Other features relate to this spindle. As tool diameters get smaller, runout has to be more tightly controlled. Mr. Rother says the Kern spindles are engineered to have runout of less than 1 micron. Other spindle-related features include:
- Dimensional compensation. A spindle can change not only Z-length as a result of thermal change, but also its positioning in X and Y. The machine tool builder studies these reactions in all three dimensions to create compensation algorithms that are tailored to every machine. In addition to being individually compensated in this way, spindles are water-cooled to hold temperature to within ±0.25°C.
- Vector control. The control knows the precise angular position of the spindle. Cutting tools are always returned to the tool magazine in the same angular orientation they had when they were loaded. This is particularly important for the touch probe, which can always approach the part from the same initial orientation. Thanks in part to this effect, one of the probe models offered by Kern can be used on this machine to measure with ±400-nanometer accuracy.
Hard Milling Or Soft
The machine at World Class has five axes (two rotary axes under the workpiece) and a 50,000-rpm spindle. Manufacturing engineer Juergen Bathen and machinist Randy Gillepsie have been exploring what this machine can do for the company and how best to apply it. In addition to machining cores and cavities directly, the machine is used to make EDM electrodes for molds that feature either deep recesses or sharp internal corners. These electrodes are machined from copper.
Molds can be rough milled either before or after heat treating. Whether or not to hard mill is a question whose answer varies from job to job, and often involves a judgment call, the two men say. The capabilities of the machine to hard-mill with sub-millimeter tooling are not in doubt; the question instead comes down to cost. Hard milling accelerates tool wear, and the micro tools can be expensive. Accordingly, a mold that needs a larger range of cutting tools because of its intricate features tends to favor soft milling, simply for the sake of keeping those cutters sharper longer.
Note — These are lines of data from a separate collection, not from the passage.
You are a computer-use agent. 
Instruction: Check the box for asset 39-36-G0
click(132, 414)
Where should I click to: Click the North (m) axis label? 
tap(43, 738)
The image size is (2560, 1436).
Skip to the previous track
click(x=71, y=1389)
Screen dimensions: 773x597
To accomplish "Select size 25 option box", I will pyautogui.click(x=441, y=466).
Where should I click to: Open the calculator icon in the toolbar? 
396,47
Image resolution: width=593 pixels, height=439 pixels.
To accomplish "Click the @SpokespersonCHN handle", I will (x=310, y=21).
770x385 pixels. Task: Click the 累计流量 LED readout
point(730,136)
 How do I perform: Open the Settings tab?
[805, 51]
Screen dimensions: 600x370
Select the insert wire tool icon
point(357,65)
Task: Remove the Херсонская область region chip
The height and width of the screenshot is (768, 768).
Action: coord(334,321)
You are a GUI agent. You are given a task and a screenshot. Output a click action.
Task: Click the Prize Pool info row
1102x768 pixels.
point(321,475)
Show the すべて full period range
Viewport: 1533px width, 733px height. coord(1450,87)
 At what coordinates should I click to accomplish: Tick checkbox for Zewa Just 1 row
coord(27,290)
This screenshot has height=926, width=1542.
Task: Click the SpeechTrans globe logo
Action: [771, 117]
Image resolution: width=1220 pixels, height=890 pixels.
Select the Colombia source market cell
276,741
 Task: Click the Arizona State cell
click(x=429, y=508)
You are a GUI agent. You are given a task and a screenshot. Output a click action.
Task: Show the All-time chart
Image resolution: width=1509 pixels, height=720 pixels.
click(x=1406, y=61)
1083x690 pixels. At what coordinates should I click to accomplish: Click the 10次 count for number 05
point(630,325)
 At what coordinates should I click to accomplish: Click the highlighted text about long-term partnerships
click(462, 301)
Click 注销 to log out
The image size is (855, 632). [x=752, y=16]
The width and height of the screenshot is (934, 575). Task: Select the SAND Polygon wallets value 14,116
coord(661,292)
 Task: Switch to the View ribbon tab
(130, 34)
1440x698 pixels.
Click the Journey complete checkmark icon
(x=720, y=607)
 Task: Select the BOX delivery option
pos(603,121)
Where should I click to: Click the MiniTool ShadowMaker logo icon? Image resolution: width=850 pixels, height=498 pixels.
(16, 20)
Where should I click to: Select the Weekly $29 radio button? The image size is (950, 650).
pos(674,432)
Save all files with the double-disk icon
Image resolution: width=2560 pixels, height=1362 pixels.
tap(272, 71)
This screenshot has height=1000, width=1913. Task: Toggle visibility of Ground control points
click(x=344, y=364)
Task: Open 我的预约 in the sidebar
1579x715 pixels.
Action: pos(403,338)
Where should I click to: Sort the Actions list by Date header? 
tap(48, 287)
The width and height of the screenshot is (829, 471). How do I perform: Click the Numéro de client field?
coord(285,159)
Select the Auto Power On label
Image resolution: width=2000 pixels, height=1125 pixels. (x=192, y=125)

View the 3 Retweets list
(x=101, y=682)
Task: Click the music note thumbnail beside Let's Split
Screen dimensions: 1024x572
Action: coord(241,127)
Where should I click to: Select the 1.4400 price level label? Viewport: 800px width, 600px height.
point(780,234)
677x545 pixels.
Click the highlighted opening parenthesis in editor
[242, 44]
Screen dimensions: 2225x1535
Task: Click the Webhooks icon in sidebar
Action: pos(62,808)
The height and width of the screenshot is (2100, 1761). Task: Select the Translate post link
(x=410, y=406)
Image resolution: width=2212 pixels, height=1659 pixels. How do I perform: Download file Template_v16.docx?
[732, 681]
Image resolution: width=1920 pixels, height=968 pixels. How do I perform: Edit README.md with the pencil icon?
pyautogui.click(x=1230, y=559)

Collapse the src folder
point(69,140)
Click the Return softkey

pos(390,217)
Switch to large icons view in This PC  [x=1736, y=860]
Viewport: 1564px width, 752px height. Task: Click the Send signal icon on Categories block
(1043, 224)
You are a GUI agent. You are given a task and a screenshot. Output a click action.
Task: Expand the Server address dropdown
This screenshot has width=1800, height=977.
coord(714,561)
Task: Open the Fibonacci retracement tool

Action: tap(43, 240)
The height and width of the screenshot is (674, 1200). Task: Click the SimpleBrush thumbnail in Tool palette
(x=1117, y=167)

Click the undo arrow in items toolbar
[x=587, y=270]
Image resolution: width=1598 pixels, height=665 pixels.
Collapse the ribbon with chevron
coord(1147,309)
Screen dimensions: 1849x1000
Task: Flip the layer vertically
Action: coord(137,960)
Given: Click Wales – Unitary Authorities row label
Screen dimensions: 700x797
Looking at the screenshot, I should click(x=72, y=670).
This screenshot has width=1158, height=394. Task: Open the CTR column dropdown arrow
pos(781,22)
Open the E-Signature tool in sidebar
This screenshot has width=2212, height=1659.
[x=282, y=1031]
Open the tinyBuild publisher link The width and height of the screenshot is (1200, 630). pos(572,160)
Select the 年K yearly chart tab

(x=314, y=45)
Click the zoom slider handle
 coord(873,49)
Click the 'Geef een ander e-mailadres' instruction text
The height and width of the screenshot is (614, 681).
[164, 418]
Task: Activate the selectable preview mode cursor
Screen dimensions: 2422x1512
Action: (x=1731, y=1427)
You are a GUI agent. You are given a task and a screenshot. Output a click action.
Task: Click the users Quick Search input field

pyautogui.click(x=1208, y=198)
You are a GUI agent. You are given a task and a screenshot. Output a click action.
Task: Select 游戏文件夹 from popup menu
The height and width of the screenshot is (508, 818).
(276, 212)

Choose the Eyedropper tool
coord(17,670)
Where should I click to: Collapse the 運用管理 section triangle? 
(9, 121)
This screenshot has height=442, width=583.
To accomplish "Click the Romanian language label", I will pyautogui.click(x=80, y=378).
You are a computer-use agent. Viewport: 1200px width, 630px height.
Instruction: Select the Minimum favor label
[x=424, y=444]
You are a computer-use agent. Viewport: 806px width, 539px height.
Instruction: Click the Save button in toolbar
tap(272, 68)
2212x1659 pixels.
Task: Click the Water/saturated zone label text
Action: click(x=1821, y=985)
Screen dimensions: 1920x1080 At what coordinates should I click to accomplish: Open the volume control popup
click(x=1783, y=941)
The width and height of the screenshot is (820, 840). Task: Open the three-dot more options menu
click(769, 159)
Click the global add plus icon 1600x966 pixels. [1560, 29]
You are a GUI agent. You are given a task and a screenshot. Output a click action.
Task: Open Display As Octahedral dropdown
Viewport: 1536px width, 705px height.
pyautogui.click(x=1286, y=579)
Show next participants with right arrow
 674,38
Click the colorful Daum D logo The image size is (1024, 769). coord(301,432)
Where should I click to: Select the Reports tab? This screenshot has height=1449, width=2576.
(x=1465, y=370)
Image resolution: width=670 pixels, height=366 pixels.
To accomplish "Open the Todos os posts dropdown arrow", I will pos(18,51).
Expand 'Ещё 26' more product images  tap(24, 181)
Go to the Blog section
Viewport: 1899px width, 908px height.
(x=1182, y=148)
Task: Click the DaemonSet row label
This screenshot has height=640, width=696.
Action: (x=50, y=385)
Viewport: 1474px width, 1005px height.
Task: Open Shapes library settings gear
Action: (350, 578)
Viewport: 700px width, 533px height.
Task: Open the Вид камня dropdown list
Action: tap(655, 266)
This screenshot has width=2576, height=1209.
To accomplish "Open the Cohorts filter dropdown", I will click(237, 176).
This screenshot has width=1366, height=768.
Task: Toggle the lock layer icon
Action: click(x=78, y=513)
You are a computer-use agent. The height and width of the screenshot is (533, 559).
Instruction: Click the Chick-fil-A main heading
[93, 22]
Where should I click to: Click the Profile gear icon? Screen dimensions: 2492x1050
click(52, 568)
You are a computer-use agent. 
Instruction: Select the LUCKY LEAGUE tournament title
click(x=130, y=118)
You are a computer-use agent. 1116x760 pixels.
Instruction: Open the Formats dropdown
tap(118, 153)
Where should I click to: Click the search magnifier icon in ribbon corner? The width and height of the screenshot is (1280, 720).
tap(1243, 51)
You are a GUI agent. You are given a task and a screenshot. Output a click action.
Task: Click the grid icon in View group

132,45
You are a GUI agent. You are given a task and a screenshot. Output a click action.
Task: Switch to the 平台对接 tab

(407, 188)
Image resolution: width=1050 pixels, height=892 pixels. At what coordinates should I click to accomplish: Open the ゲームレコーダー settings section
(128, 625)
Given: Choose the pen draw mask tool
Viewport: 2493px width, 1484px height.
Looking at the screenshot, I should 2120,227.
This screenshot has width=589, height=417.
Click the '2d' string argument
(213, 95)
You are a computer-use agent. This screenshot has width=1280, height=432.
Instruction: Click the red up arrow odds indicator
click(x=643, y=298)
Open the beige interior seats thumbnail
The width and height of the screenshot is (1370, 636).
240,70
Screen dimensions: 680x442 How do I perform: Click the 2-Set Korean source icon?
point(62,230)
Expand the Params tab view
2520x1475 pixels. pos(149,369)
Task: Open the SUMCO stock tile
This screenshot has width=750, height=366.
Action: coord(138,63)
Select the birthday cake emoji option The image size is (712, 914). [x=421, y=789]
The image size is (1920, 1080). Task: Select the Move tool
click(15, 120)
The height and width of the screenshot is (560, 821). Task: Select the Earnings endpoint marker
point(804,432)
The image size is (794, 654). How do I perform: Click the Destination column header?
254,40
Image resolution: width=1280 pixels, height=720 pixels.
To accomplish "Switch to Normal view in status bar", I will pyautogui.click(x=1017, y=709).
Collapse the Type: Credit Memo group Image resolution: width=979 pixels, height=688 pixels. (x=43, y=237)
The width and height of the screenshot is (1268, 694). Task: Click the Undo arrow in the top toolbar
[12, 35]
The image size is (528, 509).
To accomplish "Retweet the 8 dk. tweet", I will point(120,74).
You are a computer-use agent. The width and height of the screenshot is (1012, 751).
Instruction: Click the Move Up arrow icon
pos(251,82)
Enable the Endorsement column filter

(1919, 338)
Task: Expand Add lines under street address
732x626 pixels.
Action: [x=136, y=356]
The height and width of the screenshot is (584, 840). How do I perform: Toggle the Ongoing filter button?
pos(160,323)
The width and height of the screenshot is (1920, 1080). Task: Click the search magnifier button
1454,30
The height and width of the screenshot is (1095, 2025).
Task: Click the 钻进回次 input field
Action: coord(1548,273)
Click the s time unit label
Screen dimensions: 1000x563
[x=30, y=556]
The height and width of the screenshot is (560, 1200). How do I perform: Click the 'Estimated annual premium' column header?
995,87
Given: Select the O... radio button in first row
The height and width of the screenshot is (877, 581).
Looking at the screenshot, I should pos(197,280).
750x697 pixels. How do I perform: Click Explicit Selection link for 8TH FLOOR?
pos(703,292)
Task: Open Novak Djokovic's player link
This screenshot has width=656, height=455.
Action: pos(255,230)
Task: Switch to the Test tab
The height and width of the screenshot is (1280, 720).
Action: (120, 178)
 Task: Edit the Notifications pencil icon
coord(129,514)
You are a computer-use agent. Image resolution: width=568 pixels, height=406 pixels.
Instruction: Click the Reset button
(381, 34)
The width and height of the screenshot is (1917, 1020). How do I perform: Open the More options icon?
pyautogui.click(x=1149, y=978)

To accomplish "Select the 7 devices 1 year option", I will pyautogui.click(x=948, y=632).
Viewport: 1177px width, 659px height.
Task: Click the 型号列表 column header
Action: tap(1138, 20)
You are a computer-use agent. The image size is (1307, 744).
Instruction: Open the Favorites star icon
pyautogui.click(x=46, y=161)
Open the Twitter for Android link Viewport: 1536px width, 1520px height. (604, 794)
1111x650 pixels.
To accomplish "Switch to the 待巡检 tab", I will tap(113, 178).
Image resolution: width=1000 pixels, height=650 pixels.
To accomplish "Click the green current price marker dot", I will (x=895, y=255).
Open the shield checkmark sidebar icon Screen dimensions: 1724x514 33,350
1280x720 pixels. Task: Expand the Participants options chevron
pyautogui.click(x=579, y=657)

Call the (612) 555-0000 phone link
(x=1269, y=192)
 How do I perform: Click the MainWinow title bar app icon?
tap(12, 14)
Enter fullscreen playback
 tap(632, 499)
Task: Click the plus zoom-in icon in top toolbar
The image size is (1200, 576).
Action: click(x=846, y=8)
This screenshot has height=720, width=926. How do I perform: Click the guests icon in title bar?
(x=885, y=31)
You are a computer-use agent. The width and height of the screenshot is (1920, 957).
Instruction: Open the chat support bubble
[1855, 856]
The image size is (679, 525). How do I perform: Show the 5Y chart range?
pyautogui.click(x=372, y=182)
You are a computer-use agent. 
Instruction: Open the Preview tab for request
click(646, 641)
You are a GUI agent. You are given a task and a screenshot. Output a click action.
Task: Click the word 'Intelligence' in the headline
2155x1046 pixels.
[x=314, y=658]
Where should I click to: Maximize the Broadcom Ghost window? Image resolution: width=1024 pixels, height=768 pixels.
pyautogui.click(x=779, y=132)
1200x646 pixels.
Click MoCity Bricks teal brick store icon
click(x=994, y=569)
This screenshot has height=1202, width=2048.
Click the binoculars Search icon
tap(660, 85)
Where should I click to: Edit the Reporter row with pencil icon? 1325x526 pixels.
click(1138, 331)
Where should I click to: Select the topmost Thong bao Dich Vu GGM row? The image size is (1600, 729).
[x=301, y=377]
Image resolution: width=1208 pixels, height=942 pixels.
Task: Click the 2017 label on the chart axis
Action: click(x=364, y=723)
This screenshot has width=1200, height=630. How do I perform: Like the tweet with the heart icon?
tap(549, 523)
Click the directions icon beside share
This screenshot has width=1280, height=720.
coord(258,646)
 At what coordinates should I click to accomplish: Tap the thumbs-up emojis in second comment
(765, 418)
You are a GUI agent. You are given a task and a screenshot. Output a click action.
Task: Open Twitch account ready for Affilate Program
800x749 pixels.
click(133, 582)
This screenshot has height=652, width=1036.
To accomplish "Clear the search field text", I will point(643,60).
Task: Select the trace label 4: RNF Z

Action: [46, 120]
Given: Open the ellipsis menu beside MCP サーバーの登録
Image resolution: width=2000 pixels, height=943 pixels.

Mr. Bathen says it was never the shop’s intention for this machine to become a workhorse. The shop does all the work it can on other machining centers, even performing preparatory work on less accurate machines for workpieces that are intended for the Kern. Still, the automatic workchanger, with its 24 stations, makes it easy to queue a series of mold and electrode jobs for continuous production. In addition, the shop finds new uses for this machine, one of which is rapid prototyping of new bracket models. The machine has thus seen a growth in demand, and that growth has brought the shop to a bottleneck—limited programming capacity.
Many mold shops are familiar with this bottleneck. In any case where the machine is fast enough to speed through work more quickly than tool paths can be provided, the demand on programming can become acute. The challenge is no different at World Class, says Mr. Bathen, and the small scale of the parts actually makes the problem worse. For such tiny parts, the machining proceeds quickly while the programming is often more difficult. Toolpath directions have to be chosen with care to avoid otherwise unnoticeable burrs that might break tolerances at the small scale.
The net effect to Mr. Bathen and Mr. Gillepsie is that the Kern machine seems frequently to be waiting on programs (a problem the shop might soon have to address). The small molds, ironically enough, seem to enlarge the demands on programmers.